## Work instruction
Each record should be retyped word for word.

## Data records
+-------+

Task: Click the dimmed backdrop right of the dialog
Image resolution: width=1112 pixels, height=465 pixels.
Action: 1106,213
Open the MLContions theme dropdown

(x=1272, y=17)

+-------+

## Result for this exercise
Task: Click the dimmed backdrop right of the dialog
Image resolution: width=1112 pixels, height=465 pixels.
Action: 1106,213
Open the MLContions theme dropdown

(x=1272, y=17)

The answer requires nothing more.